Material for this exercise Block Start

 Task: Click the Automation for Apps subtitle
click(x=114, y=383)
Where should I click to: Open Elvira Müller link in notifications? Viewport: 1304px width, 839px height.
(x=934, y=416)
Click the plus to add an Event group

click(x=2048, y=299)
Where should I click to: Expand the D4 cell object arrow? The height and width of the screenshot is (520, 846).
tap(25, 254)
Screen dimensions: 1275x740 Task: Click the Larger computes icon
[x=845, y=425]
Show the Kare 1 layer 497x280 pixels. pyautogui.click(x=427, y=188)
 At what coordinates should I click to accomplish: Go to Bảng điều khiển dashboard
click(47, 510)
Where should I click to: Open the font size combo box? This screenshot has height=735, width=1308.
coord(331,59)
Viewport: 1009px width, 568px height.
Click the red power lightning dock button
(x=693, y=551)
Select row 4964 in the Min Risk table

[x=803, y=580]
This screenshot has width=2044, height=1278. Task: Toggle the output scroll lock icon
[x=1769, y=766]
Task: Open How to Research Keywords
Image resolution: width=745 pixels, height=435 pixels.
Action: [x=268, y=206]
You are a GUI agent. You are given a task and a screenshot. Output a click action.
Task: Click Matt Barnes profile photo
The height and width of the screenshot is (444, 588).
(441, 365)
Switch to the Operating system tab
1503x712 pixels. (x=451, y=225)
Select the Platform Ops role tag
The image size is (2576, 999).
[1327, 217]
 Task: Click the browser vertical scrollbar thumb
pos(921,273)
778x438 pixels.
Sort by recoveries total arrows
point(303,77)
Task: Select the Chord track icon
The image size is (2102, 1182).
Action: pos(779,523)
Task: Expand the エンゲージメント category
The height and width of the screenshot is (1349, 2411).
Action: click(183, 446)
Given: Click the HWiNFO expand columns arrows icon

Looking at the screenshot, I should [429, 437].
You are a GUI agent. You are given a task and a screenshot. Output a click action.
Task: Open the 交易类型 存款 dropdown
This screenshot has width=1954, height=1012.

Material for this exercise Block End

Make a faithful copy of every record above.

▸ **Solution to this task**:
 Task: Click the Automation for Apps subtitle
click(x=114, y=383)
Where should I click to: Open Elvira Müller link in notifications? Viewport: 1304px width, 839px height.
(x=934, y=416)
Click the plus to add an Event group

click(x=2048, y=299)
Where should I click to: Expand the D4 cell object arrow? The height and width of the screenshot is (520, 846).
tap(25, 254)
Screen dimensions: 1275x740 Task: Click the Larger computes icon
[x=845, y=425]
Show the Kare 1 layer 497x280 pixels. pyautogui.click(x=427, y=188)
 At what coordinates should I click to accomplish: Go to Bảng điều khiển dashboard
click(47, 510)
Where should I click to: Open the font size combo box? This screenshot has height=735, width=1308.
coord(331,59)
Viewport: 1009px width, 568px height.
Click the red power lightning dock button
(x=693, y=551)
Select row 4964 in the Min Risk table

[x=803, y=580]
This screenshot has width=2044, height=1278. Task: Toggle the output scroll lock icon
[x=1769, y=766]
Task: Open How to Research Keywords
Image resolution: width=745 pixels, height=435 pixels.
Action: [x=268, y=206]
You are a GUI agent. You are given a task and a screenshot. Output a click action.
Task: Click Matt Barnes profile photo
The height and width of the screenshot is (444, 588).
(441, 365)
Switch to the Operating system tab
1503x712 pixels. (x=451, y=225)
Select the Platform Ops role tag
The image size is (2576, 999).
[1327, 217]
 Task: Click the browser vertical scrollbar thumb
pos(921,273)
778x438 pixels.
Sort by recoveries total arrows
point(303,77)
Task: Select the Chord track icon
The image size is (2102, 1182).
Action: pos(779,523)
Task: Expand the エンゲージメント category
The height and width of the screenshot is (1349, 2411).
Action: click(183, 446)
Given: Click the HWiNFO expand columns arrows icon

Looking at the screenshot, I should [429, 437].
You are a GUI agent. You are given a task and a screenshot. Output a click action.
Task: Open the 交易类型 存款 dropdown
This screenshot has width=1954, height=1012.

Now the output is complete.